The Daily Dish

September 29th Edition

Yesterday the Senate easily advanced a measure to fund all government agencies through December 11. The 77-19 vote clears the way for the chamber to pass legislation today, sending a clean funding bill to the House just in time for a vote to avoid Wednesday's midnight deadline. In recent months, the White House has issued six veto threats on various proposals in appropriations bills. The bill sent to the president's desk will likely be clean of any of those policies.

RSVP NOW: At 4:00 PM today, AAF will be hosting an event on the role of global insurers in the Rayburn House Office Building. Wine and light hors d'oeuvres will be served, so don’t miss out. Click here for more details.

Today, Congress will be holding a hearing on the Puerto Rican debt crisis. Senator Hatch, Chairman of the Senate Finance Committee, told the New York Times that “the devastating effects from unsustainable debt are now being felt by Americans living and trying to work in Puerto Rico.” AAF’s President Douglas Holtz-Eakin will testify at the hearing on the impending crisis.

Eakinomics: Trump Tax Policy

Presidential candidate Donald Trump unveiled his tax plan yesterday. I will leave for another occasion a full evaluation of the plan, but one plank raises an important issue in tax policy. The plan includes the provision “If you are single and earn less than $25,000, or married and jointly earn less than $50,000, you will not owe any income tax. That removes nearly 75 million households – over 50% – from the income tax rolls. They get a new one page form to send the IRS saying, “I win,” those who would otherwise owe income taxes will save an average of nearly $1,000 each.” 

Put aside the gimmicky “I win” notice. Taken at face value, the plan would “remove over 50% from the tax rolls.” At present, roughly one-half of Americans have no income tax liability; taking half of the remainder off the rolls would mean that only 25 percent of citizens would be paying the income tax. (Trump’s plan is also supposed to be revenue neutral, so the 25 percent would be shouldering a higher burden.) The question is whether this is a good idea.
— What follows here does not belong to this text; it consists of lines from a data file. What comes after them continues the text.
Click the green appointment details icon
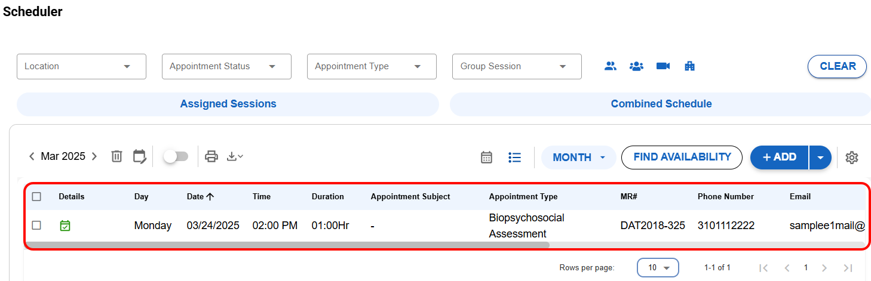(65, 226)
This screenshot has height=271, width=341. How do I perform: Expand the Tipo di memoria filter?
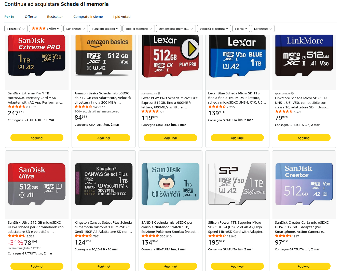point(138,29)
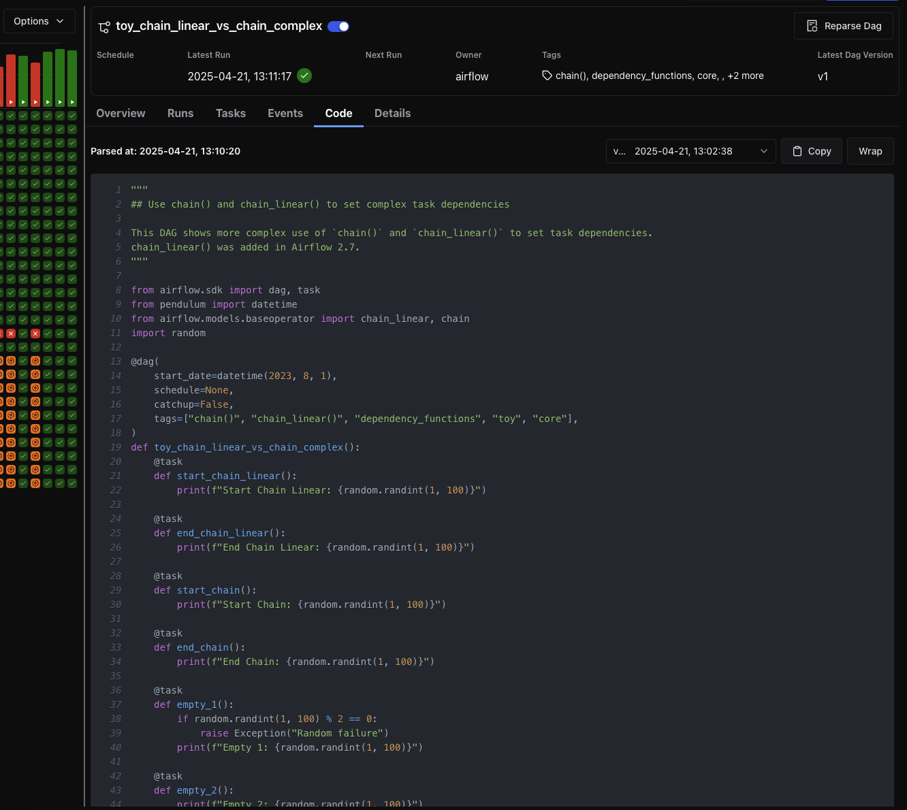The image size is (907, 810).
Task: Click the green success check next to latest run
Action: tap(304, 76)
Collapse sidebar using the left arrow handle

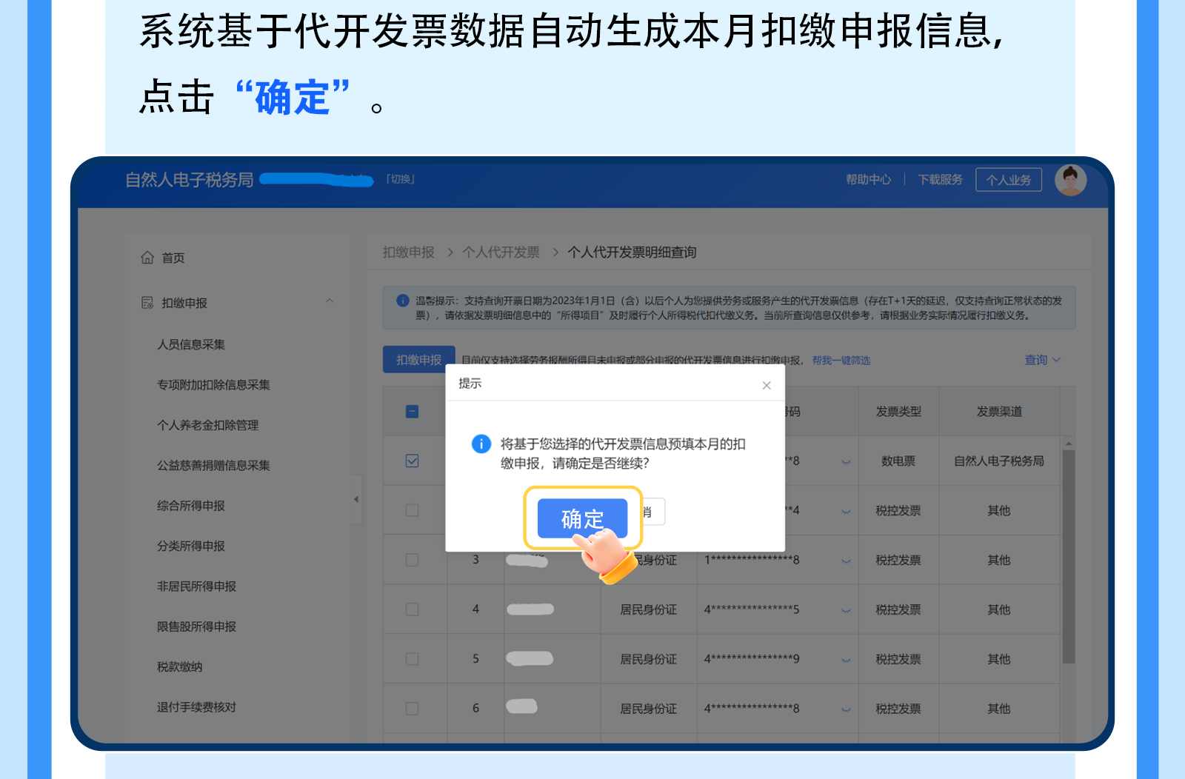[x=356, y=499]
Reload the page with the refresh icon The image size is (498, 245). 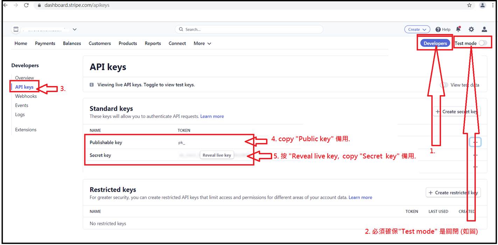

Should one-fourth of the population pay for all of the government that the other three-quarters want? If this topic is raised, progressives are quick to point out that those not paying the income tax are liable for the payroll tax. True enough, but in other settings it is claimed that it is wrong to reform Social Security or Medicare benefits because those benefits have been “paid for.” Not so. Medicare is greatly subsidized by general revenue — i.e., the income tax — and Social Security redistributes from high-earners to low-earners. Middle-class and low-income Americans are subsidized across the board by higher-income payers of the income tax. 

If you believe that government is an institution by which elites paternalistically take care of the less capable, less affluent — as progressives actions suggest that they do — then this is not alarming. The rich are paying the elite to “do their job” of running the government and the lives of others. If you believe that representative democracy should reflect the broad ability of people to make intelligent decisions — as conservatives believe — then the key to good decisions is good incentives. Spending “other peoples’ money” is never a good incentive.

 The issue is larger than the Trump plan and merits a healthy debate.

From the Forum

Globalized Risk: The Role of Global Insurers and Their Regulatory Implications by Meghan Milloy, AAF Director of Financial Services Policy

Fact of the Day

In President Obama’s second term alone, regulators have finalized $108 billion in costs and more than 59 million paperwork burden hours.